| TEXT EXTRACT |

If you use both left handed and right handed keyboards at the same time you can channel your inner Rick Wakeman….
Issue 68 of HackSpace magazine is now out. On page 70 you can find my article that tells you how to create a Bluetooth connected chord keyboard using a PICO-W. There are lots of other great articles too. Well worth a read.
Now avaialble for left and right handed users with adjustable key positions
The Raspberry Pi PICO-W powered Bluetooth Chord keyboard (I call it “Blue Chords”) is now on GitHub. You can find it here. I’ve updated the code to use the latest version of the Raspberry PI PICO SDK and updated the PC design and matching case design.
I used the Kicadstepup plugin to import the board into the design
I’ve built some prototypes (you can see them at the top) but I’ve not built the final design yet. The project will be the basis of an article in an upcoming HackSpace magazine.
It can say other words as well…..
I spent a chunk of the day trying to get the OLED display working on the keyboard I’m building. It works fine under Python, but it was a bit reluctant to work under C++. In the end I found this lovely OLED library: https://github.com/daschr/pico-ssd1306 It's very lightweight and easy to configure and use. It worked a treat. The display that I’m using is the monochrome version and it looks really, really good.
The bag was very hard to undo, but worth it
A parcel arrived from PCBWay today. These are the boards that I designed last week. They turned them round in double quick time and they look great.
These are the key positions for right handed use
I lost no time soldering the key sockets into place and getting a test program into the PICO. I have made a few mistakes with this board. The key spacing is a tiny bit close. I had to file a bit off a couple of keytops to make them move smoothly. The next version will have the keys a mm or so further apart.

| SOURCE MATERIAL |

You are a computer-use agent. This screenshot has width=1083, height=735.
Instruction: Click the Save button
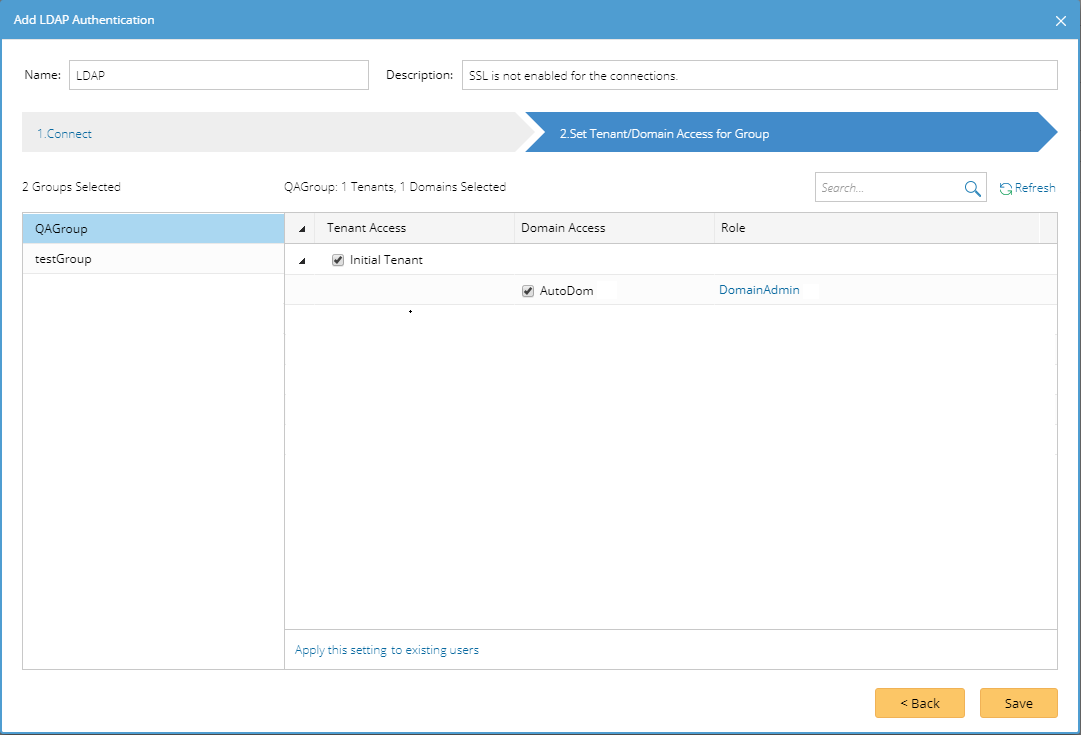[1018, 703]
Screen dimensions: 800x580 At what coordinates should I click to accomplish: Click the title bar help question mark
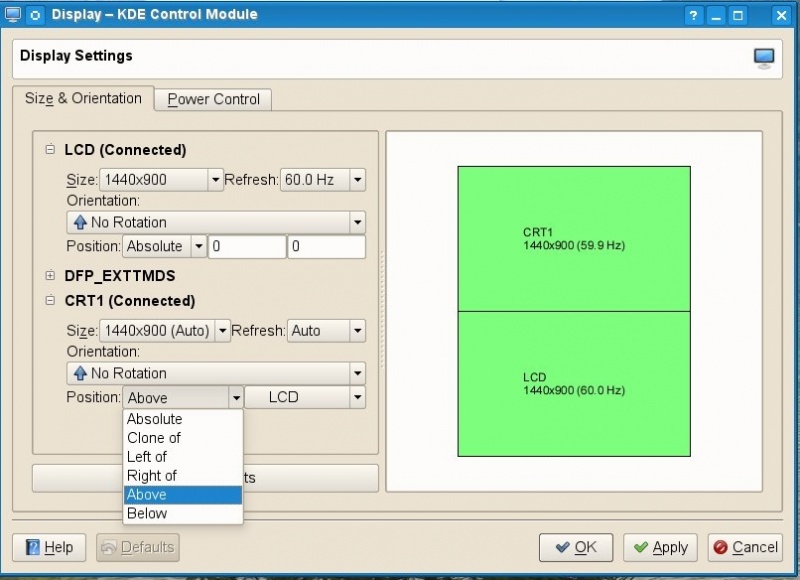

| SHORT PROBLEM 1 |
Reproduce the passage of the chord keyboard post starting at "I used the Kicadstepup" and ending at "upcoming HackSpace magazine.", substituting "test builds" for "prototypes".
| SHORT PROBLEM 2 |
Continue the chord keyboard post beyond its last sentence.

| REPLY 1 |
I used the Kicadstepup plugin to import the board into the design
I’ve built some test builds (you can see them at the top) but I’ve not built the final design yet. The project will be the basis of an article in an upcoming HackSpace magazine.

| REPLY 2 |
It is traditional that your first board needs a fix or two….
I’d also made a mistake with one of the OLD display sockets, reversing the clock and data lines. But I managed to fix that and get the board going with some Python code. The good news is that the left handed versions is wired perfectly. I’m going to build one of those too just to see if it is easy to learn to use the keyboard with your left hand. Now I have to write the C++ code to read the keys and send the keypresses over Bluetooth.
I’m rather proud of this. Please don’t find a fault in it…
I’ve finished my design for the chord keyboard. There are lots of key locations but you only put one switch in each column. This makes it easy to make left or right handed versions. I’ve added connections for a tiny OLED screen. You fit the display the the side that you are not using.
Next thing to do is to send it off to get some boards made. Rather exciting.
I’m making a bluetooth version of this….
Today all my fiddling with the PICO paid off. I got one of the Bluetooth examples for the PICO-W working and sending keys to my PC. Next step is to put it inside a wireless version of my chord keyboard.
Size comparison with an SD card. Remember them?
I’m doing some work on the Raspberry Pi PICO. To make things easier I bought a debug probe. It’s tiny. It comes with all the cables that you need for your PICO, but you do need to solder three pins onto your PICO device to connect it up. That is, unless you get the much sought-after “H” versions of the PICO which come with pre-soldered pins and a tiny socket that connects directly using the cable provided with the kit.
It works a treat. Rob’s pro-tip: read the instructions very carefully and do all the steps, otherwise getting it working takes twice as long.
I installed the PICO SDK using a script you can find here. The script works fine, but by default it installs the examples into one of your document folders (or at least it did for me). I use OneDrive for file synchronisation and the next thing that happend (at least on my machine) is that OneDrive went nuts and started uploading thousands of tiny files into the cloud. I don’t remember seeing an option to install the examples somewhere else when I ran the script, but if you do the install I’d strongly recommend you look for it and put the examples somewhere in a folder which is not being synced with the cloud.
Spent the entire evening making Trombone Controller stuff rather than watching Strictly Come Dancing. Such a win.
David asked me if I fancied giving a talk to some sixth formers at Driffield. A chance to perform in front of an interested audience? Count me in. I took along a few toys, the trombone controller and my cut-price laptop. Much fun was had. The students were great. Lots of lovely questions (although one person did ask how tall I am - and after I had specifically told them not to do that). Kids eh?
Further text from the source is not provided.